MaltaToday’s front-page story last Sunday revealed that the Maltese government had told Brussels it had no plans to introduce national screening programmes for cervical and bowel cancer. Without beating about the bush, the reason why is simple – money. Money that was spent elsewhere, is now no longer available for a life-saving intervention that should be the norm for any EU member state.
And while we’re at it, this is also the money that is instead being earmarked for fanciful projects that only politicians seem to be raving about.
One shudders at the state of affairs that plagues our health system. Upon being appointed as social policy and health minister, John Dalli – a former finance minister – instantly pounced upon the troubles that beset the system. One of his first pronouncements concerned the financing of this behemoth. He said that a health fund – long pledged in earlier budgets – would be created to solely finance the health system. Malta is still lacking a health fund, as money from National Insurance payments finances both the entire social security system, and health.

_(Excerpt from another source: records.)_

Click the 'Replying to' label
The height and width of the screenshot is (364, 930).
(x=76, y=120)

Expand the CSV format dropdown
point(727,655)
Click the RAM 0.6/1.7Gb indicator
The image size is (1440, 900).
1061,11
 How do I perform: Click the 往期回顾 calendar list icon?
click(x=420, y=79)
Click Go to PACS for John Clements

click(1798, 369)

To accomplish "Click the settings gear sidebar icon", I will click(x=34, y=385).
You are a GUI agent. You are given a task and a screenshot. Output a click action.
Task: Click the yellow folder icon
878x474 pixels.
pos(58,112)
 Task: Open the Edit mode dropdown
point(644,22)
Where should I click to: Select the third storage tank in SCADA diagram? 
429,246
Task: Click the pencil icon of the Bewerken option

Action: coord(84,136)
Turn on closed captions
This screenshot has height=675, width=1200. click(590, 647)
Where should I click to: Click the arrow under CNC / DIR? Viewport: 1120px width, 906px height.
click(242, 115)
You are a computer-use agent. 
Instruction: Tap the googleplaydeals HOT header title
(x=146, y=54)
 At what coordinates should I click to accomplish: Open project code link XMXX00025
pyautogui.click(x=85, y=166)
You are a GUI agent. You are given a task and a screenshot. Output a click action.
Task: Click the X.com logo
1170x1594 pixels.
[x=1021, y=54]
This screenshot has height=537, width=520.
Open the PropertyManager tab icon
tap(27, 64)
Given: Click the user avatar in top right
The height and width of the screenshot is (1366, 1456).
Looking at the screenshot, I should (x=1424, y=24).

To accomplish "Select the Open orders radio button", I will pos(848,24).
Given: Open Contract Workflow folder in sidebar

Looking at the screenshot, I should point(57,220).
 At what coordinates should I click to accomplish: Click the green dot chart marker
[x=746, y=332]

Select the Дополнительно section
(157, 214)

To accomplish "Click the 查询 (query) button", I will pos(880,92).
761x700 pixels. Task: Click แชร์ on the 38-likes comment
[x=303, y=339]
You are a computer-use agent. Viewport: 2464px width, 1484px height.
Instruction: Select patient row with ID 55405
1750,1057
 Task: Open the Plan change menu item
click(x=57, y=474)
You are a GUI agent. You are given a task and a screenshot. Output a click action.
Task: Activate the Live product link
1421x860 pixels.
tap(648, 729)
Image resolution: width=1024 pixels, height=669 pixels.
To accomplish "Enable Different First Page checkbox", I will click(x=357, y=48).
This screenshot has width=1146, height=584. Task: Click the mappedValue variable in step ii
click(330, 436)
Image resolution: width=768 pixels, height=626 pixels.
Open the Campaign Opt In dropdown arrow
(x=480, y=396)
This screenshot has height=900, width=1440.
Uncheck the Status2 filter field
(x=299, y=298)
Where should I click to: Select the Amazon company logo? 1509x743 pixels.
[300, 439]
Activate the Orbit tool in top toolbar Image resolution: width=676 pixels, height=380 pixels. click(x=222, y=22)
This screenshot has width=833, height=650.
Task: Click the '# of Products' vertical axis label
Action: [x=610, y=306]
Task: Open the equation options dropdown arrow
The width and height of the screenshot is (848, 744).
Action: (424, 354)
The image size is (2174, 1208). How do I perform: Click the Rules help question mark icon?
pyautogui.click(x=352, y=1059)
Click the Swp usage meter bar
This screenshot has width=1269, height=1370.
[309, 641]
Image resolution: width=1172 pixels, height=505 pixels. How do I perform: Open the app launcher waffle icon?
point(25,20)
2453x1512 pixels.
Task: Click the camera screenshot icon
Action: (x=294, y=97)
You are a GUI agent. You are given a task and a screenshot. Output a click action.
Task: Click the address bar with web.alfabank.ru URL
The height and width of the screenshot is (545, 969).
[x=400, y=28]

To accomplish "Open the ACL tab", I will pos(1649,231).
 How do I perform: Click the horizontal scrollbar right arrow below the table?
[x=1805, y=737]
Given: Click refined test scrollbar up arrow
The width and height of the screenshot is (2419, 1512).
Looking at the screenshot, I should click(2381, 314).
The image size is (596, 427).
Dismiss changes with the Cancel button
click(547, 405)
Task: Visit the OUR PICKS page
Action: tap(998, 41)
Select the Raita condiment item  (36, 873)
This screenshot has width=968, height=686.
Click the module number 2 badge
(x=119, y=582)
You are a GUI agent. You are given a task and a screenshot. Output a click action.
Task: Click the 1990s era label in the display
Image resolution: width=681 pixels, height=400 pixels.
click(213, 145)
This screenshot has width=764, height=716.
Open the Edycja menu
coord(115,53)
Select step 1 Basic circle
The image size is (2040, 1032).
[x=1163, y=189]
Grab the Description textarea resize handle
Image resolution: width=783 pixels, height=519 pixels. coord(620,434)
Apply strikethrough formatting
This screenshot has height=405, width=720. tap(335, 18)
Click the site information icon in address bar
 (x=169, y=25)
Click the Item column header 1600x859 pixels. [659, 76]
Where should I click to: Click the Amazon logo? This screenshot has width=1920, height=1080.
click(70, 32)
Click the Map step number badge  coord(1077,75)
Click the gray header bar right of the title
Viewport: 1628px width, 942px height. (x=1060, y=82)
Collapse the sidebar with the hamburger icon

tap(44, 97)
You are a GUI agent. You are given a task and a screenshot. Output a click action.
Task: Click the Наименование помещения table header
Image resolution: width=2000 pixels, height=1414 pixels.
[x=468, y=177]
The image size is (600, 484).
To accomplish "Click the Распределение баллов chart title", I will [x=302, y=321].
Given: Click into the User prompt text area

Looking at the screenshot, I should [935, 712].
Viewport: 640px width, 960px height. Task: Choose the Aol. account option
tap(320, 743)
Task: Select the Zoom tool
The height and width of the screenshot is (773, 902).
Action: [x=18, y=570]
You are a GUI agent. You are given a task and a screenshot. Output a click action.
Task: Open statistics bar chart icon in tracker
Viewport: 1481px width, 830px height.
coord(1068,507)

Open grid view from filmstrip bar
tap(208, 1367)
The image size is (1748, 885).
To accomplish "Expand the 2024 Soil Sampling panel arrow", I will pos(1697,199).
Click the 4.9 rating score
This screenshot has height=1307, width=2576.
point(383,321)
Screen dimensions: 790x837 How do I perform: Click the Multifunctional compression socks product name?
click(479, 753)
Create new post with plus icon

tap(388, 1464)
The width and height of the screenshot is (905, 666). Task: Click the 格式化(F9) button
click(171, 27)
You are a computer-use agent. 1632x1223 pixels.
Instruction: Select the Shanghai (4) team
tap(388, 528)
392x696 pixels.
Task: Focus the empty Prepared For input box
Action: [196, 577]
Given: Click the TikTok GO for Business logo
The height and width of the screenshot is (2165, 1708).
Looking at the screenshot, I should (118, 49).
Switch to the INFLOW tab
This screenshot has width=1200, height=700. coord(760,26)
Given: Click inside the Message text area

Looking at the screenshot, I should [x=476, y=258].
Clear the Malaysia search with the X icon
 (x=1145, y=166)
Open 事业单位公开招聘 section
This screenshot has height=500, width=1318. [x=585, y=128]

But the bulk of these payments still goes to the country’s burgeoning pension bill.
Tied to this issue is the question of who deserves to make use of the wide array of services our health system offers, and whether the services themselves that are given gratis are too much. On this, Dalli had in fact slammed the practice of private insurance firms compensating patients who take up a bed at Mater Dei Hospital instead of claiming the same service in a private hospital, calling it “daylight robbery”. It is of course time to ask ourselves whether the practice of means-testing can help us achieve a more just and socially equitable apportionment of our free health service, especially when it comes to treatments that could easily be catered for by private hospitals such as minor surgical interventions, amongst others.
But to get to this stage, politicians have to bite the bullet in the interest of future generations. This is indeed the worrisome nature of Maltese politics and the controversy surrounding the financing of the health system.
As prime minister, Alfred Sant had introduced the much demonised 50c charge on prescriptions for government medicines – a practice that was ultimately designed to discourage frivolous consumption of free medicines. Sant’s measure had a particular direction. But it was one that fell foul of the malaise that grips Maltese politics. Despite his brave rhetoric, Dalli himself recently excluded imposing any fees or charges on public health services, an issue which dominated the last week of the electoral campaign after Labour revealed a Ministry of Health report that carried the Cabinet’s agreement in principle with health fees.
Prime Minister Lawrence Gonzi reacted back then saying he would resign if his government introduces any health costs. But here lies the pertinent question: why is the costing and charging of certain health services still considered taboo in Malta?
This newspaper cannot agree with the political direction of the Prime Minister on this matter.
It is high time that we take a serious look at the state of our health system, after millions were poured in the construction of Mater Dei hospital, which today costs an estimated €120 million to run every year. The national health system must be costed and our government must embark on a radical way of ensuring the system can stay sustainable.
As the unacceptable waiting lists on minor operations such as cataracts render the whole concept of having a ‘state of the art’ hospital almost a farce, it is here that we strive to understand why Malta is not planning to have a national screening programme for cervical and bowel cancers.
This newspaper has chronicled a litany of abusive procurement contracts, some for the supply of services to Mater Dei itself, that pay witness to the incredible wastage of resources and money within the health system. Stories abound of how doctors employed with the State double up as consultants in private hospitals because the salaries in the NHS are not sufficient to keep doctors in full service of the government. Or how thousands are in receipt of free medicines when this is clearly the result of a carte-blanche attitude that can only be prevalent in a system that does not care for taxpayers’ hard earned cash.
Clearly, answers to these conundrums can only lead to the reason, mentioned earlier on, of why Malta has taken so long to set up its national breast cancer screening programme, and why it still has no plans for a cervical and bowel cancer screening programme. The cash is there, but not for interventions that save peoples’ lives.
With all their bravado in promising unlimited free health for all, politicians would do worse than to stop and look at the reasons why the inefficiency in our health spending, today, is a matter of life or death for many people.